**What is required:**
Set down the lines from the one containing "Screen dimensions: 1200x900" up to and including the one containing "Open the Debug", reproducing each without change.

**Dataset content:**
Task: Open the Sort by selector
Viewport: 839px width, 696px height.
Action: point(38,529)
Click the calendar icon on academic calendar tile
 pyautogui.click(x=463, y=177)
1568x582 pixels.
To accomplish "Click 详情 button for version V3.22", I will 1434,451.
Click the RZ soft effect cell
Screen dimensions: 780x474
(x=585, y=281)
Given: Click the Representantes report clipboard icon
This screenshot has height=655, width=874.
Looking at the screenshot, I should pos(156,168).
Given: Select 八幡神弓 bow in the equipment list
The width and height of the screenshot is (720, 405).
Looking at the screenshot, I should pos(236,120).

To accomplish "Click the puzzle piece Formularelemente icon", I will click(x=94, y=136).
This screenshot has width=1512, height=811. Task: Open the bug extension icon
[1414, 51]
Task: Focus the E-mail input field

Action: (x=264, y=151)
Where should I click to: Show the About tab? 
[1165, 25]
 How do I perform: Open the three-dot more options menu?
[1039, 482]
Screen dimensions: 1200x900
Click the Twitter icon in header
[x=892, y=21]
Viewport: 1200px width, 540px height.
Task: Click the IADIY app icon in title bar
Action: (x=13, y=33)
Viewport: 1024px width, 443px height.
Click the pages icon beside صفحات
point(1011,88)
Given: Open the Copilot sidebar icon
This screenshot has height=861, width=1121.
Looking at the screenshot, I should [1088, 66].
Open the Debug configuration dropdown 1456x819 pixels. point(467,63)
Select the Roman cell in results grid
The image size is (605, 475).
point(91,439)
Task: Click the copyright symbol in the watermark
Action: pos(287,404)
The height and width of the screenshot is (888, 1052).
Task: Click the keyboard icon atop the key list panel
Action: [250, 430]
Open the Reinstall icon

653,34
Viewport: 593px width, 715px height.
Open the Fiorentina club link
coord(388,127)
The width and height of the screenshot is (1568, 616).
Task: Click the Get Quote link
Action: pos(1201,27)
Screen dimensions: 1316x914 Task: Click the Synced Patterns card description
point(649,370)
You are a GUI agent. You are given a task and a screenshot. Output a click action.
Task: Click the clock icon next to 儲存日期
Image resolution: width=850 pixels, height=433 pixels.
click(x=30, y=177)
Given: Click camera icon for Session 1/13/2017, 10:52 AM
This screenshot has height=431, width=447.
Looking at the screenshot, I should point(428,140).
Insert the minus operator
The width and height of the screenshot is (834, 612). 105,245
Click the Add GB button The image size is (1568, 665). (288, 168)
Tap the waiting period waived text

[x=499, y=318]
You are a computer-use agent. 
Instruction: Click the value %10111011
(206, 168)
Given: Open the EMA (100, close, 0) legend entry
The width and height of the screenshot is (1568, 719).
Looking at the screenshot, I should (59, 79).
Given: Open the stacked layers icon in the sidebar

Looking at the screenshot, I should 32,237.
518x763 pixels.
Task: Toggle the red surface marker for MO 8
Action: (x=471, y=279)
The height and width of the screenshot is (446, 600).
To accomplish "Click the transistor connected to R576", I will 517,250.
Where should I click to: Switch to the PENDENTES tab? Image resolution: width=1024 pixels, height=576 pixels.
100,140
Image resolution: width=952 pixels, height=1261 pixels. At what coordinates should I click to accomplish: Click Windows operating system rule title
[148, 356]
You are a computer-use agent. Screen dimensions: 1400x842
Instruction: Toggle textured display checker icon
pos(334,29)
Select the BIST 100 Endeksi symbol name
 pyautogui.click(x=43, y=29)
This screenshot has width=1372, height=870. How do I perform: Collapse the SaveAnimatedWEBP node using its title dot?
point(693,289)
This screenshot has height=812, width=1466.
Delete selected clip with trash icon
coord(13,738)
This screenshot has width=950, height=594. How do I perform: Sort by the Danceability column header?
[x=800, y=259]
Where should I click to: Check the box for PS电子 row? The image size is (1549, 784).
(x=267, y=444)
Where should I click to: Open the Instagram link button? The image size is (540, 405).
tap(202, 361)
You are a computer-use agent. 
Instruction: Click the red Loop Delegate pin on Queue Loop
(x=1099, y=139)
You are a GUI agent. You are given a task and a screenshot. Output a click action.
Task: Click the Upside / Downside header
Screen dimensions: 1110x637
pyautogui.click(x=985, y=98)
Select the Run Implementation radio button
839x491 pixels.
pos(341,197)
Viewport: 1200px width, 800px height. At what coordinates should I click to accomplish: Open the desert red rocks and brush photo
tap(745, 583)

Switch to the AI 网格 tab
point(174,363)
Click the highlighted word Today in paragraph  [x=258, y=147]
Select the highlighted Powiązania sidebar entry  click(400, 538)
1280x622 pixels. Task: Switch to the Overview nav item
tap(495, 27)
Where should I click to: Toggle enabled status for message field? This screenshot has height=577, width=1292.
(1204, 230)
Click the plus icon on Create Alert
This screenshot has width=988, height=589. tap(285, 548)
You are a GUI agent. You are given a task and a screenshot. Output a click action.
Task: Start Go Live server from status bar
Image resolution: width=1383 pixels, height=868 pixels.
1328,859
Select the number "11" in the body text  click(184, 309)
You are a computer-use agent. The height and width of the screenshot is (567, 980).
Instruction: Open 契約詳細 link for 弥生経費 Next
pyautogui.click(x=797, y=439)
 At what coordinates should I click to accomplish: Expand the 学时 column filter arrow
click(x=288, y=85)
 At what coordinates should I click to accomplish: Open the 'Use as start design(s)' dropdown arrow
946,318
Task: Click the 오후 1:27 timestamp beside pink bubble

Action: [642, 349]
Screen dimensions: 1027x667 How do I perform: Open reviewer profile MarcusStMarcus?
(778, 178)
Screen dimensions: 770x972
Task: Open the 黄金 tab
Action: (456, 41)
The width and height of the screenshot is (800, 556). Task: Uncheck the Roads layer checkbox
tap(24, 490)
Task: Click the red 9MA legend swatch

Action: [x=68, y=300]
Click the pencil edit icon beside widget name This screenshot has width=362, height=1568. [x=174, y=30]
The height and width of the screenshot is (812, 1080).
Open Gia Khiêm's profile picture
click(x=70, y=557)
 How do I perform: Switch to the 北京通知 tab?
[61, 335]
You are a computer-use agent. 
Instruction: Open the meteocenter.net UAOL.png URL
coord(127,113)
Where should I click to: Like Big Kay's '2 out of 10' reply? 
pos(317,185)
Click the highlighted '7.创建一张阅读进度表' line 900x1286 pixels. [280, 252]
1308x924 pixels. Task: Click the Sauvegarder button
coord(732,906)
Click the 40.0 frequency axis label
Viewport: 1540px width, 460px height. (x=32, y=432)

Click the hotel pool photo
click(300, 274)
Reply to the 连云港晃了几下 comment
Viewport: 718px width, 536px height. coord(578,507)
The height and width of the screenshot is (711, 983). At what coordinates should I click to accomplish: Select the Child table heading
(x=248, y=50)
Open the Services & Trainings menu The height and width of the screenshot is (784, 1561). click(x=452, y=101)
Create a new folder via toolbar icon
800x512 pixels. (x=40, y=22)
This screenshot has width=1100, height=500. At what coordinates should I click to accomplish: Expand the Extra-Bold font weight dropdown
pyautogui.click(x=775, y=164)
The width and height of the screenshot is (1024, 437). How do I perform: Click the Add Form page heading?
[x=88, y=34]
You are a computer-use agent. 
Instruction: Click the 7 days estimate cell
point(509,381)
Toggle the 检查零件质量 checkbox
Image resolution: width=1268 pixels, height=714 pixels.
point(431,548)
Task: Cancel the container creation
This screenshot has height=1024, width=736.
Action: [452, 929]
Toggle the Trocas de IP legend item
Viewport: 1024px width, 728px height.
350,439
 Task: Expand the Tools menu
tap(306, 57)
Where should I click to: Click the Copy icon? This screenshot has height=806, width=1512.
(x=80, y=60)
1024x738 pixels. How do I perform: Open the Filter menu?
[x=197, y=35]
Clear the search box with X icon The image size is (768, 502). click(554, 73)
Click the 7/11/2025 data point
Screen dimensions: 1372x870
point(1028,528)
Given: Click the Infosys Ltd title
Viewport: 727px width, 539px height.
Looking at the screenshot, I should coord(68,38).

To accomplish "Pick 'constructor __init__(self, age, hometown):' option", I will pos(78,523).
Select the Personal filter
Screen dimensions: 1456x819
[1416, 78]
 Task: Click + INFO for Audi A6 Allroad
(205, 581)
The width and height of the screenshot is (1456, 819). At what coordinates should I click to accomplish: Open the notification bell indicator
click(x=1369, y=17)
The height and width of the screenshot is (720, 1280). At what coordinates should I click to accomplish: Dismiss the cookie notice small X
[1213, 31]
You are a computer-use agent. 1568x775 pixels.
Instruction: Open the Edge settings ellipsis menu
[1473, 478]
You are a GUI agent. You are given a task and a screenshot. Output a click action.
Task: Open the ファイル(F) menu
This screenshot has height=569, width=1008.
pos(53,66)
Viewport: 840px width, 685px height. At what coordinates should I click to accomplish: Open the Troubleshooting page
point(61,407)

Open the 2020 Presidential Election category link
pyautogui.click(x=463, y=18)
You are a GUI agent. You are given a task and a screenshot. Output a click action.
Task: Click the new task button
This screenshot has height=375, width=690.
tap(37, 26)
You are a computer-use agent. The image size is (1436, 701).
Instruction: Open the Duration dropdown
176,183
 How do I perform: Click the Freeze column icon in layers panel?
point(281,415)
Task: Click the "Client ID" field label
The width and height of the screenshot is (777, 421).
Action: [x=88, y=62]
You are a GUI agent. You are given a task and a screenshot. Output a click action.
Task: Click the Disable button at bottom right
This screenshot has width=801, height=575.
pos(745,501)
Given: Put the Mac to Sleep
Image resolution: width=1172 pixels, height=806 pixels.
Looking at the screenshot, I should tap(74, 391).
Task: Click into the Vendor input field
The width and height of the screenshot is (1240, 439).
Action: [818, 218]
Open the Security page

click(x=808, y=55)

**Finished exercise:**
Screen dimensions: 1200x900
Click the Twitter icon in header
[x=892, y=21]
Viewport: 1200px width, 540px height.
Task: Click the IADIY app icon in title bar
Action: (x=13, y=33)
Viewport: 1024px width, 443px height.
Click the pages icon beside صفحات
point(1011,88)
Given: Open the Copilot sidebar icon
This screenshot has height=861, width=1121.
Looking at the screenshot, I should [1088, 66].
Open the Debug configuration dropdown 1456x819 pixels. point(467,63)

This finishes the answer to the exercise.